* [PASSAGE GIVEN]
------
Revealing fathers’ impact on their children’s learning and development: our new study

Centre for Employment Relations, Innovation and Change

Dr Helen Norman is a senior research fellow at Leeds University Business School. Her research interests focus on fathers and fatherhood, the gendered division of labour and gender inequalities in work, employment and family life. Dr Jeremy Davies leads the Fatherhood Institute’s communications and campaigns (including #timewithdad), and contributes to research and policy development.

Male looking after a crawling baby

This blog was first published on the Fatherhood Institute website on 17 June 2021:

What do we know about fathers’ roles in supporting their children’s learning and development – and what else would we like to find out?

We already know that…

  • Early parental childcare involvement is critical for supporting children’s development – but this is a conclusion drawn largely from research conducted with mothers or parents more generally.
  • There is a lack of evidence to show whether and how fathers impact on their children’s education, independent of mothers; and whether fathers’ involvement is particularly important for boys, girls or at certain stages in the child’s life regardless of gender
  • Previous research with mothers finds that their engagement in educational or “structured activities” with the child (e.g. reading, playing sport, doing arts and crafts) has an association with better primary school grades and cognitive skills as opposed to engagement in “unstructured activities” (e.g. watching the television or playing on a computer)
------
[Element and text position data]
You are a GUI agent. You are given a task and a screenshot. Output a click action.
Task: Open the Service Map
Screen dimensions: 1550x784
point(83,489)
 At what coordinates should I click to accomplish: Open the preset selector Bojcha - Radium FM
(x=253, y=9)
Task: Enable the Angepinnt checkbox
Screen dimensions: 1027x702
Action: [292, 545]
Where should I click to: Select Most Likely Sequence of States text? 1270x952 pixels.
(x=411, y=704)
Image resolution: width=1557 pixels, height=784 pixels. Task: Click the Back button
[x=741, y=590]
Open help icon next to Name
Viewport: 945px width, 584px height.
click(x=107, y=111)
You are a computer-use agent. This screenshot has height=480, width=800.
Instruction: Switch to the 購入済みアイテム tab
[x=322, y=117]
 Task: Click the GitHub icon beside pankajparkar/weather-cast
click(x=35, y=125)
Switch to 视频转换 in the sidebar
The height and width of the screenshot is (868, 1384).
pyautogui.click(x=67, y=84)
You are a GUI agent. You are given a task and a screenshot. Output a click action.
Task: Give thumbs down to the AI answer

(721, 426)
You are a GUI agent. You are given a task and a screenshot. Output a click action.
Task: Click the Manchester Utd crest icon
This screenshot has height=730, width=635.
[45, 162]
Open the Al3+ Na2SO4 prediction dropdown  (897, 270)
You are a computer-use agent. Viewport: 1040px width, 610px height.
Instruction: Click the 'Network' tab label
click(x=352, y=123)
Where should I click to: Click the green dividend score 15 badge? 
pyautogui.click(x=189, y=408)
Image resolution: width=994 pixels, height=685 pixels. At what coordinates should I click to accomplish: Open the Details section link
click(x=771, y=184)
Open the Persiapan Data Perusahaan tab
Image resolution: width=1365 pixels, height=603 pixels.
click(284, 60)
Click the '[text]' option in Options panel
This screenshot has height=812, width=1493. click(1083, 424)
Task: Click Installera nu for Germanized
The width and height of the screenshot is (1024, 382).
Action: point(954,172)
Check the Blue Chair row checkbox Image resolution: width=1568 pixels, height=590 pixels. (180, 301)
------
* [STATED EXERCISE A]
Answer these questions about the blog post on fathers and children's learning:
(i) Where does Dr Helen Norman work as a senior research fellow?
(ii) On what date was the blog post first published on the Fatherhood Institute website?
(iii) What examples does it give of "unstructured activities"?
* [STATED EXERCISE B]
Carry on the blog post on fathers and children's learning, starting after its last line.

* [EXERCISE ANSWER A]
(i) Leeds University Business School
(ii) 17 June 2021
(iii) Watching the television or playing on a computer

* [EXERCISE ANSWER B]
  • Yet paternal pre- or school age care could potentially have different consequences for child development by supporting progression in particular academic subjects, helping to close gender gaps in attainment and/or moderating the detrimental effects of poverty.

We also know that by the time some British children go to primary school, inequalities in their educational experiences are profound, well-established and likely to persist.

In 2018 the Department for Education reported that over a quarter of children in England were not primary ‘school-ready’ because they fell below the expected level for communication and literacy. UNICEF (2018) ranked the UK in the bottom third of 41 of the world’s richest countries for inequalities in primary school education.

There are persistent inequalities within education. Boys underachieve at every level and girls underperform in science and maths. Children from poorer families consistently do worse at school than their peers.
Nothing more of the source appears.